Today’s rant begins with my consternation about the seemingly random pricing of cross border postage and shipping. The other day, we ordered some exhibit pedestals from Florida for an upcoming glass show. It was going to cost $250 to send them up here to Katrine, Ontario, but if I had them sent to Buffalo, it was only $60. It’s another $190 simply for the privilege of crossing the border … what exactly are we supposed to be gaining from the NAFTA agreement? My other pet peeve is Canada Post. The mail system in Canada has become, in my opinion, a giant cluster f-ck of disorganization, as well as ridiculously expensive. How is it that it can cost just about one dollar to send a post card to the States, but only 25 cents to instantly fax a four page document there? I’m also finding that Canada Post seems to lose a lot of things I send to the U.S. Twice in the last year I have paid their exorbitant rates to send small packages to the States only to have them lost with no apparent accountability. One item I sent out was returned to me several months later, postmarked halfway around the world, with no explanation why it never got where it was supposed to go. While these were not valuable items, I expected them to get where they were going without having to re-send them. Forget about disgruntled postal workers, what about the disgruntled customers?
Reading the CNN business section online the other day, I came across an article about the five most affordable housing markets in the U.S. As soon as I saw the story, I thought to myself, “Gee, Buffalo housing is cheap, I wonder if Buffalo made the grade.” Sure enough, Buffalo, N.Y. is rated number five for most affordable housing. Of course, the example they gave was a ranch style house in Amherst, N.Y., one of the more desirable suburbs. If one is willing to move into the ever-shrinking inner city, the houses become even more affordable. When I lived in Buffalo, in rem ( i.e for back taxes) , one could purchase a habitable, inner city house for ten thousand dollars or less. Add to that the cost of a few locks and a shotgun, and it’s still a great deal. Periodically, I receive a market report from one of the local real estate companies in Buffalo, and I am constantly amazed by how inexpensive good houses are in the vicinity of my Mom and Dad’s house. A large brick home with a half acre lot and a detached garage, located in one of Buffalo’s more prestigious neighborhoods, recently sold in the city for about $400,000. In Toronto, that same home would cost seven times as much. A long time ago, when I was still working for my father selling industrial real estate, he and I sold the largest of the three Trico wiper blade plants to a Toronto developer. They couldn’t believe how inexpensive it was, and while nobody locally could see a future for this obsolete, eight storey, 700,000 square foot industrial facility, these developers jumped at the opportunity. At some considerable expense, they have since been transformed it into the Tri-Main Center. It is now a viable, profit-making multi-use industrial facility, home to many small businesses in Buffalo. Now that there is some talk about re-developing the downtown core into a high tech medical research campus, perhaps Buffalo will become a less well kept secret.

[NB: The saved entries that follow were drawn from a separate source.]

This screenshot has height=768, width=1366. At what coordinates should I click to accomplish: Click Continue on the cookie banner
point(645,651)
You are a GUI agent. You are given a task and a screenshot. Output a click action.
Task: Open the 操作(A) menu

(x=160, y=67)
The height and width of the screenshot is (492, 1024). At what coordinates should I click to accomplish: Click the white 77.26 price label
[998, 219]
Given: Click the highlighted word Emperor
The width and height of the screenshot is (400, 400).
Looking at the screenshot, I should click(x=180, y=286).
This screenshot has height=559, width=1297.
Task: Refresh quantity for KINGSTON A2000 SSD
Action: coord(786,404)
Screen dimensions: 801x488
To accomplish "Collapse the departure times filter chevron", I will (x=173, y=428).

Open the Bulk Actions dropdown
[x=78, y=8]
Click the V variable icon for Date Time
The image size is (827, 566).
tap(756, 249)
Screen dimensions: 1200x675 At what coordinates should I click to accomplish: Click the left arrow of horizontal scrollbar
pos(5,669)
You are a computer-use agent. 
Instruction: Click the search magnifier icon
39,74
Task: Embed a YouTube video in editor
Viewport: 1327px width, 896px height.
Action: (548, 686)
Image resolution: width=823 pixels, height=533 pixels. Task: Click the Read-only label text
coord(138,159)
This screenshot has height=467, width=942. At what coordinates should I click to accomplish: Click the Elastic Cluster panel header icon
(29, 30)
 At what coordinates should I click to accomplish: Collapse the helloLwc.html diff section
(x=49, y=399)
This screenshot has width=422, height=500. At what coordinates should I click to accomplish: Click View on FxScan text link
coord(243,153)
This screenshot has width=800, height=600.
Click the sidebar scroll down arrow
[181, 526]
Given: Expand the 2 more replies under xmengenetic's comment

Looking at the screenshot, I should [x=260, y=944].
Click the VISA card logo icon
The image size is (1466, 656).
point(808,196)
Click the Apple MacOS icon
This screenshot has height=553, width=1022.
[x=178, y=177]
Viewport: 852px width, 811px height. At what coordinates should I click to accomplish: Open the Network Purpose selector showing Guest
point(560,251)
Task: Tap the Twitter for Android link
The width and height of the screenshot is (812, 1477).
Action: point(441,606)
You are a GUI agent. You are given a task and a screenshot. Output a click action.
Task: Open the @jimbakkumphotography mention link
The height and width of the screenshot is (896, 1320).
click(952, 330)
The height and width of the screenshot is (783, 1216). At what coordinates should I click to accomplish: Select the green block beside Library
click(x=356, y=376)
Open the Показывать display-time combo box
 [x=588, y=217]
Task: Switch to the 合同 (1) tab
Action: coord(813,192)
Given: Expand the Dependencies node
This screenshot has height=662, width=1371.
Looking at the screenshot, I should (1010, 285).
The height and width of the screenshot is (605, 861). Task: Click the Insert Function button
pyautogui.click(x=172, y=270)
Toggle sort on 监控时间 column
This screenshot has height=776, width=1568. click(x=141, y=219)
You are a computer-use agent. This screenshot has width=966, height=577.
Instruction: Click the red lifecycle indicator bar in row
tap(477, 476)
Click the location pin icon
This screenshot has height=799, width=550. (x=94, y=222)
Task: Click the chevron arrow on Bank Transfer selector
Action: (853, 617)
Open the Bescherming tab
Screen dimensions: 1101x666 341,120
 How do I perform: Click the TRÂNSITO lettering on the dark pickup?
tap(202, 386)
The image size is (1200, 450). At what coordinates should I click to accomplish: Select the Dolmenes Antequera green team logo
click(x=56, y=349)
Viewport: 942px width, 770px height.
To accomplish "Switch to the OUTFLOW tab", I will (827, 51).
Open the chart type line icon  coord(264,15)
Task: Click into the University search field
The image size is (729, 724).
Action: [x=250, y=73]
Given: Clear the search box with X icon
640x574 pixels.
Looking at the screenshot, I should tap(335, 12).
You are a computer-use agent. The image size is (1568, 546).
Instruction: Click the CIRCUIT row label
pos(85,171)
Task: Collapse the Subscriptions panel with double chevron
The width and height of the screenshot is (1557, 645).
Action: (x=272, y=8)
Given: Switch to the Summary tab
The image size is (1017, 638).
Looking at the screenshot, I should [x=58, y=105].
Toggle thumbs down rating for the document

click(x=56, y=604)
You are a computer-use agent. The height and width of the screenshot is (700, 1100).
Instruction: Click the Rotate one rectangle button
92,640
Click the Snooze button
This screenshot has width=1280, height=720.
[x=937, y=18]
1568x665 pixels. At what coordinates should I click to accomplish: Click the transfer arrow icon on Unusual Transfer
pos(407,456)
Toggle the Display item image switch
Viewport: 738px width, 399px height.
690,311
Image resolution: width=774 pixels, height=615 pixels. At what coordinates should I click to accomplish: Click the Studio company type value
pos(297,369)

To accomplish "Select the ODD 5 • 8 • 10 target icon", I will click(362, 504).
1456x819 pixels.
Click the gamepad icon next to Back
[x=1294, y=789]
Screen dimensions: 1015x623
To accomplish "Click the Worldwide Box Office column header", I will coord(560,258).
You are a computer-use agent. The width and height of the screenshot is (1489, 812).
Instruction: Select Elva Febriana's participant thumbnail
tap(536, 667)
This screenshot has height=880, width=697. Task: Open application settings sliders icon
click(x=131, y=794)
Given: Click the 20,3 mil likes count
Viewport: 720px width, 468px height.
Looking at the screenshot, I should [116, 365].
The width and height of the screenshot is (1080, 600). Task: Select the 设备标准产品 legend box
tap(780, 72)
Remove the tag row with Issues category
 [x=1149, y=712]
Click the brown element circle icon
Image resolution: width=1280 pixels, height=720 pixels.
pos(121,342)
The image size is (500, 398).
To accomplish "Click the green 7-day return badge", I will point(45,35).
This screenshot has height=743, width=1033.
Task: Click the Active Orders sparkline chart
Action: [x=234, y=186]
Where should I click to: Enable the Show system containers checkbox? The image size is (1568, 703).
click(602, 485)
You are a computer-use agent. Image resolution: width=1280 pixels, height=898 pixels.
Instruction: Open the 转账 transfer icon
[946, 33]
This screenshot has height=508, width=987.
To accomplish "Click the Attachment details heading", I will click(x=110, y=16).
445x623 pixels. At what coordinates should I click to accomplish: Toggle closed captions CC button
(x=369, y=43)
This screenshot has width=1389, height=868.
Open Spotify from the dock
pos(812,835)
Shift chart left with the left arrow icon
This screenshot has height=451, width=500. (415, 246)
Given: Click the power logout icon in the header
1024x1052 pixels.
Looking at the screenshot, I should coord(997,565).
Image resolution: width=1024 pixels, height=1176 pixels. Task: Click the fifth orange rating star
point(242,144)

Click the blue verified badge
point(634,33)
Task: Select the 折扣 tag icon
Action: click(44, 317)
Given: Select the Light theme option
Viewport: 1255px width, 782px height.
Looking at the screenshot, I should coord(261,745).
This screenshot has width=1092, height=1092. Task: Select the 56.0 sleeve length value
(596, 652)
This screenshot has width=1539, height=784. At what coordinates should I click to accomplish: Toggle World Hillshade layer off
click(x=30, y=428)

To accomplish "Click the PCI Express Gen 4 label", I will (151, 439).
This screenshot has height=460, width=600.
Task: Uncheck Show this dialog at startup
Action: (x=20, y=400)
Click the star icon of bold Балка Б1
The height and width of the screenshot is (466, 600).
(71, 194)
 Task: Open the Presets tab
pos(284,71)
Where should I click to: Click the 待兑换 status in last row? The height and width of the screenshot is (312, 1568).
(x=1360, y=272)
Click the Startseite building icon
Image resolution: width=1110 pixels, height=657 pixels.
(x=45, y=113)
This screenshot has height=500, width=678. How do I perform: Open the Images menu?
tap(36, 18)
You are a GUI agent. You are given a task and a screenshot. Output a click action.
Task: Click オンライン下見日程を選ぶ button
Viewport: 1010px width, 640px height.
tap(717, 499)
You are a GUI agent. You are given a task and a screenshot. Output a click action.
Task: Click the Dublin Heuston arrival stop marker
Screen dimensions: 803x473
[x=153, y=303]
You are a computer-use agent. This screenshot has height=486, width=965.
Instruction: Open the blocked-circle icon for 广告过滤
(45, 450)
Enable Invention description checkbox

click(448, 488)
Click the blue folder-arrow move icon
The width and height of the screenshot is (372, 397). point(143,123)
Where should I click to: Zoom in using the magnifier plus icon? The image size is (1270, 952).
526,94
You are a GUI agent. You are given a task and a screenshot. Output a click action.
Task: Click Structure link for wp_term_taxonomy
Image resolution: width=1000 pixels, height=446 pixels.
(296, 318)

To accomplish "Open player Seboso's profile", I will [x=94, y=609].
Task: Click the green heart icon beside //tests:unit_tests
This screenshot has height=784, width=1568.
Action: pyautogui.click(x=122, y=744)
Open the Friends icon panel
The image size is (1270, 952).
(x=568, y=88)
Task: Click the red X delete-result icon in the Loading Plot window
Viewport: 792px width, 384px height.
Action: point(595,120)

A propos to nothing, the above photograph was taken in Rose’s apartment, and I love the hat. I’m thinking of wearing it to a Shriner’s convention. Perhaps I could wear it to my next Jewish wedding as a sort of frontier yarmulke. As for the mink stoles, who decided that having a dead animal draped around one’s neck was a desirable fashion statement? Do you like my stole … I skinned it myself? Whenever I see a “coonskin” cap, I am reminded of a radio “blooper” I once heard. Advertising a mattress for a children’s bed, which included an illustration of Daniel Boone, the ad read: “Hey kids, come and see Daniel Boone in action on the bed” Yowza! I don’t want to think of Daniel Boone that way.
Happy week before Labor Day. Where did the summer go?